■ **Excerpt to read**
────

Energy Storage Technologies: PHS, CAES, Flywheels, and Batteries
Pumped-Hydroelectric Storage (PHS)
Advantages:
- Massive quantities of energy for relatively long durations.
- Reliable technology.
- Long life.
- Low self-discharge.
- Low operation and maintenance costs.
- Potential use of abandoned mine shafts for coal or groundwater systems to store water and machinery.
Disadvantages:
- High capital costs (land acquisition, civil works, structures, and mechanical/electrical machinery).
- Compliance with local regulations.
- Costs associated with transmission lines.
- Long development time.
- Environmental impact.
- Noise.
- Site availability.
Main Characteristics:
- Two types: Conventional (over-ground) and underground, used for power regulation and frequency stabilization.
- P = density [kg/m^3] * flow rate [m^3/s] * g * h * efficiency
- Annual electric energy production depends on the available water supply.
Compressed Air Energy Storage (CAES)
Advantages:
- Suitable for many scales: for long and short duration applications.
- Reliability.
- Flexibility.
- Long life.
- Low operation and maintenance costs.
- Low self-discharge.
- High volumetric and mass energy and power outputs in comparison to PHS.
Disadvantages:
- Location constraints for storage.
- Cost of installation.
- Difficult operation in certain locations.
- Rapid air compression leads to thermal energy increase and subsequent loss of efficiency. Isothermal processes are needed to reduce losses.
Main Characteristics:
- Compression, storage, and expansion.
- Highly variable depending on the price of gas/electricity.
- Use of tanks/caverns (natural containers).
- Most typical configurations: adiabatic, isothermal.
Flywheels
Advantages:
- High efficiencies for short duration storage.
- Temperature-independent deep discharge.
- Low environmental impacts.
- High specific power and power densities.
- Good specific energy and energy densities.
- Fast response times.
- Very low capacity degradation.
- Long life.
- High scalability.
- Very little maintenance.
Disadvantages:
- High self-discharge rates.
- Safety concerns due to high speeds.
- Requirement for lower density and higher strength materials.
Main Characteristics:
- Store energy in a rotating mass.
- Five subsystems: flywheel, bearing, electrical machine, power converter, and containment chamber.
- High speeds achieved with electromagnetic and superconducting bearings. Losses can be reduced by 5%.
- E = 0.5 * I * w^2
Li-Ion Batteries
Key Parameters:
- SOC (State of Charge): Instantaneous charge relative to maximum cell capacity.
- Nominal Voltage: Voltage of a single cell based on the chemical potential difference.
- End of Charging Voltage: Maximum cell voltage during charging.

────

■ **Direction 1**
Print everything in the energy storage overview from "- Fast response" down to "reduced by 5%.".
■ **Direction 2**
According to the energy storage overview, what are the five subsystems of a flywheel?
Rely solely on the energy storage overview above.

────

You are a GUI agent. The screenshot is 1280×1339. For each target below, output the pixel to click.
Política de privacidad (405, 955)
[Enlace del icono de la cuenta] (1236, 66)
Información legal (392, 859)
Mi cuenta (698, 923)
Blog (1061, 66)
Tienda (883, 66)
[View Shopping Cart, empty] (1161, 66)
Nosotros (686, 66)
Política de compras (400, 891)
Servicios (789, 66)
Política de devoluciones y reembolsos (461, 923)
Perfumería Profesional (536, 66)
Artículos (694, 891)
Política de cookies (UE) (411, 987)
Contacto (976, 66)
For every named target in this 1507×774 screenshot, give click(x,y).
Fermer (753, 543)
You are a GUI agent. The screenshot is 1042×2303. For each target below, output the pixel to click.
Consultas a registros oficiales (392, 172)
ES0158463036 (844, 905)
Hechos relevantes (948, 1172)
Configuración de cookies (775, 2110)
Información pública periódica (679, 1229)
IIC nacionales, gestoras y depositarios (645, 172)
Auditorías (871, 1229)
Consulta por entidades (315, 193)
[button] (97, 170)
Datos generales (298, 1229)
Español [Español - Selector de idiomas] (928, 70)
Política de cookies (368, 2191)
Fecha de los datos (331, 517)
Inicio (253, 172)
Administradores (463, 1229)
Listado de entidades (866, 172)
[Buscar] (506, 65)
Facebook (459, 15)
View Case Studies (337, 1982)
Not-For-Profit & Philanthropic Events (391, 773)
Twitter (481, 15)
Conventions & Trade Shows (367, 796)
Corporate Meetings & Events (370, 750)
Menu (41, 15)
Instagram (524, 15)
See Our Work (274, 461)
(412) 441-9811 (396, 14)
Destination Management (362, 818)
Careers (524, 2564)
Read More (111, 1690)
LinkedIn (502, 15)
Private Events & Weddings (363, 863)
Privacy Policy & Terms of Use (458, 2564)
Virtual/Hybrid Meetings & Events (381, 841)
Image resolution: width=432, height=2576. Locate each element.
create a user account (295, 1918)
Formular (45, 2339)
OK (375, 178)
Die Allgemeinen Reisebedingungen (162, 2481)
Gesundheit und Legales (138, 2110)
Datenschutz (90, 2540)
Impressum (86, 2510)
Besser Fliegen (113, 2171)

────

■ **Response 1**
- Fast response times.
- Very low capacity degradation.
- Long life.
- High scalability.
- Very little maintenance.
Disadvantages:
- High self-discharge rates.
- Safety concerns due to high speeds.
- Requirement for lower density and higher strength materials.
Main Characteristics:
- Store energy in a rotating mass.
- Five subsystems: flywheel, bearing, electrical machine, power converter, and containment chamber.
- High speeds achieved with electromagnetic and superconducting bearings. Losses can be reduced by 5%.

■ **Response 2**
The flywheel, bearing, electrical machine, power converter, and containment chamber.